Por que dormir bem transforma a rotina diária
O sono não é apenas um momento de descanso, é um processo ativo em que o corpo faz uma verdadeira “faxina interna”. Durante a noite, o cérebro elimina substâncias que se acumulam ao longo do dia, organiza memórias e consolida o que foi aprendido, protegendo o raciocínio e a concentração.
Para tudo isso funcionar, não basta simplesmente “apagar” por alguns minutos. Um sono de qualidade alterna entre fases de sono leve e sono profundo, repetindo esses ciclos de 4 a 6 vezes por noite, em geral entre 7 e 9 horas de sono, o que reduz o risco de alterações de humor, hipertensão e diabetes.

O que a ciência explica sobre relógio biológico e luz
Dentro do cérebro existe um relógio biológico chamado núcleo supraquiasmático, responsável por organizar o ritmo circadiano de 24 horas do corpo. Ele regula horários típicos de liberação de hormônios, variação da temperatura corporal e períodos de maior alerta ou sono, reagindo principalmente à presença ou ausência de luz.
Quando a luz do sol entra pelos olhos pela manhã, o cérebro entende que o dia começou e aumenta o estado de alerta. Ao anoitecer, com menos luz natural, o corpo se prepara para desacelerar e produzir melatonina, mas telas e lâmpadas fortes à noite podem confundir esse sistema e dificultar o adormecer.
Como usar a luz do dia e a rotina para dormir melhor
Uma estratégia simples de higiene do sono é usar a luz natural a favor do relógio biológico. Abrir as cortinas ao acordar, tomar café perto de uma janela ou passar parte do dia em ambientes bem iluminados ajuda o cérebro a entender que é hora de ficar desperto, mesmo em dias nublados.
À medida que o dia termina, o ideal é reduzir a claridade intensa e manter horários regulares de sono. Para colocar esses ajustes em prática na rotina, algumas ações objetivas podem facilitar a sincronização do relógio interno:
- Abrir as cortinas logo ao acordar para deixar a luz natural entrar.
- Evitar passar o dia inteiro em ambientes escuros ou apenas com luz artificial.
- Reduzir o brilho de telas à noite e ativar filtros de luz amarela quando possível.
- Diminuir a iluminação da casa cerca de uma hora antes de ir para a cama.
- Tentar manter horários parecidos para deitar e levantar, inclusive nos fins de semana.

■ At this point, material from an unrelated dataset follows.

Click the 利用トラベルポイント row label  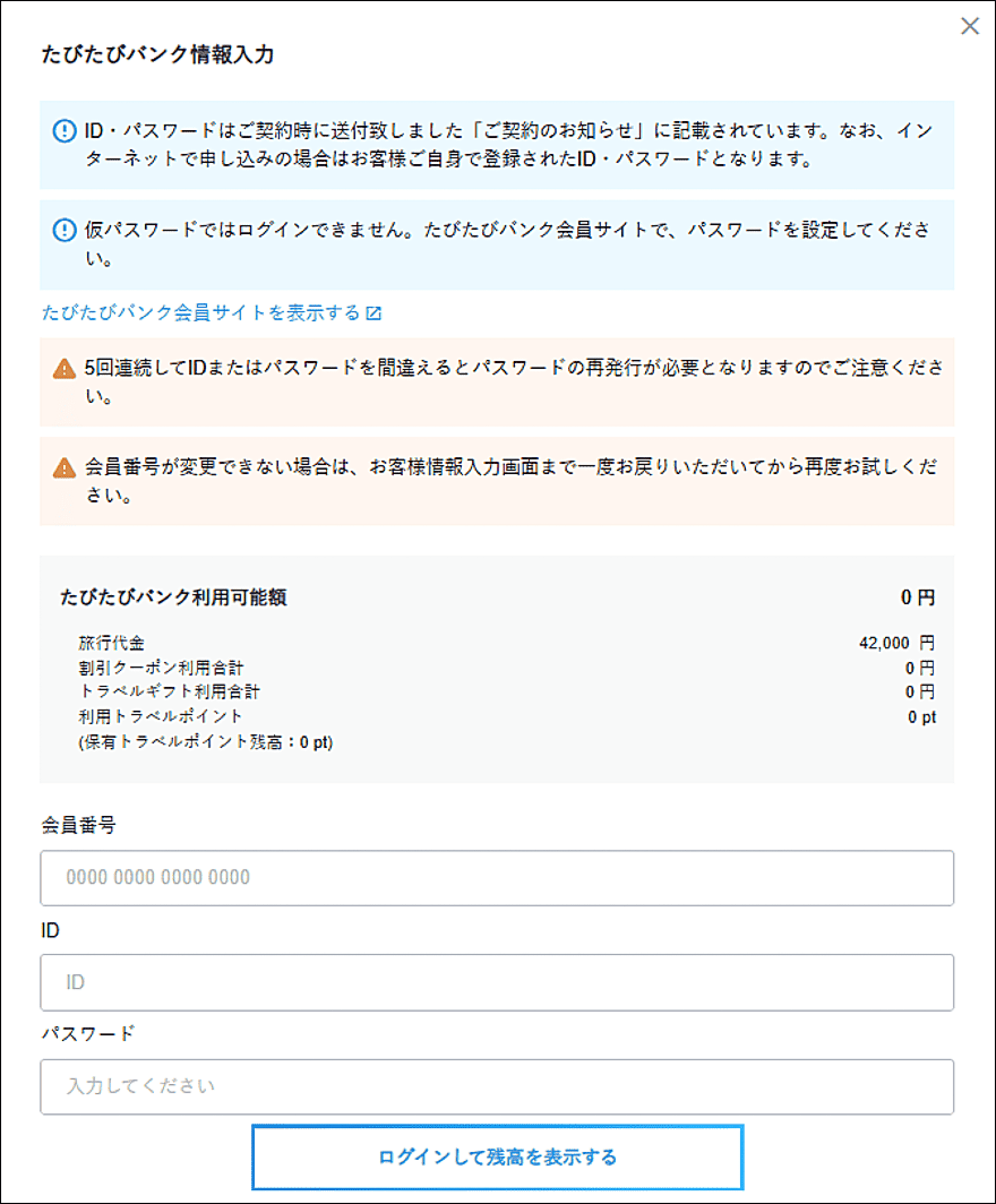(161, 716)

Quais hábitos noturnos sabotam o sono sem perceber
Além da luz, alguns comportamentos comuns à noite podem dificultar o início do sono. Manter o cérebro em ritmo de trabalho até tarde, responder mensagens, consumir conteúdos muito estimulantes ou fazer exercícios físicos intensos perto da hora de dormir deixa o corpo em estado de alerta quando ele deveria desacelerar.
Substâncias estimulantes, como a cafeína presente em café, energéticos e alguns chás, também interferem bastante. Como a cafeína pode demorar muitas horas para ser eliminada, um café no fim da tarde pode atrapalhar o sono da noite, por isso é indicado limitar o consumo e criar um ritual relaxante antes de deitar.
Confira a publicação do Olá, Ciência!, no YouTube, com a mensagem “Os 6 métodos para dormir melhor que você não está usando”, destacando técnicas pouco conhecidas para melhorar o sono e o foco em aumentar a qualidade do descanso:
Quando é necessário buscar ajuda profissional para dormir melhor
Mesmo com mudanças de rotina, algumas pessoas continuam com dificuldade para dormir ou para manter o sono. Em muitos casos, isso está ligado a distúrbios do sono, como insônia crônica ou apneia do sono, ou a fatores emocionais, como estresse e ansiedade, exigindo avaliação mais detalhada.
Nessas situações, é importante procurar médicos ou psicólogos, que podem investigar causas específicas e indicar tratamentos, como medicamentos ou terapias para insônia, incluindo a terapia cognitivo-comportamental para insônia (TCC-I). Soluções milagrosas sem base científica e o uso de remédios por conta própria podem trazer riscos e não tratar o problema de fundo.